Karelian figures on crags (petroglifs)
There are Karelian figures on crags (petroglifs) – unique stone monuments of New Stone Age (IV-II B.C.) – on the western coast of Onego Lake and in the lower reaches of Vyg river (just before it falls in the White Sea).
The figures on crags and nature environment are interconnected. Everywhere you could see figures not far from a water level on the coastal crags – there were no lichens and their surface were cleanest and smoothest. Karelian figures on crags are covered with dots all over – sometimes dots are just along outline of the figure – using breaking tool of quartz. Probably these figures were coloured although such colours couldn't remain there of course.
Fantastic and real characteristics are interconnected closely. Natural characters have deformation and they are really unproportional. You could see such Karelian figures on crags that you hardly could meet in New Stone Age reality. Therefore primitive creators had abstract thinking.

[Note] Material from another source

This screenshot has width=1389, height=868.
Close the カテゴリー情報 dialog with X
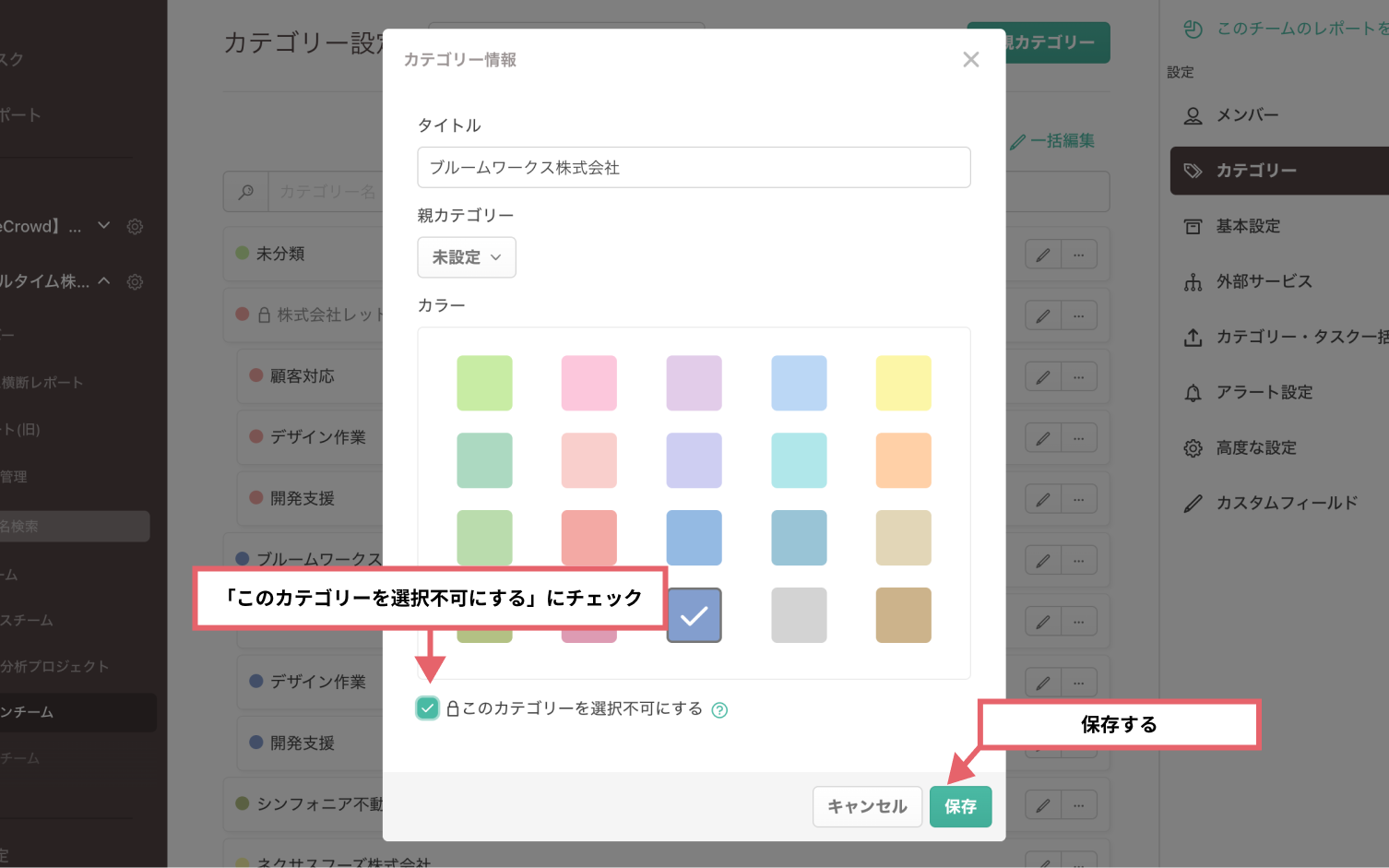point(970,60)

Karelian figures on crags on Onego Lake and White Sea coasts are created approximately in the same time. However White Sea's figures were creating in longer period and they all are nearly in two time more than Onego's figures. However Onego's figures have more fantastic characters and details. Obviously both Onego Lake and White Sea's Karelian figures on crags were created by near related proto Finno-Ugric tribes. Excavations of ceramics in nearest ancient settlements confirms such suppositions.
In first half of II B.C. both Onego Lake and White Sea's Karelian figures on crags gradually appear under water.However, it is considered to be, that the termination of creation was was caused not by any accident, or by a sharp decline of culture of people which has created them, but by changing of theirs outlook and ceremonies. The further cultural development was carried out by increase of a role of a word, by domination of oral creativity. Prototypes of some epic songs from epos "Kalevala", undoubtedly, have the general roots with the multifigured narrative compositions embodied on coastal rocks.
Notes: You can see cutting orthodox crosses over Karelian figures on crags with purpose to neutralise "devilish pictures".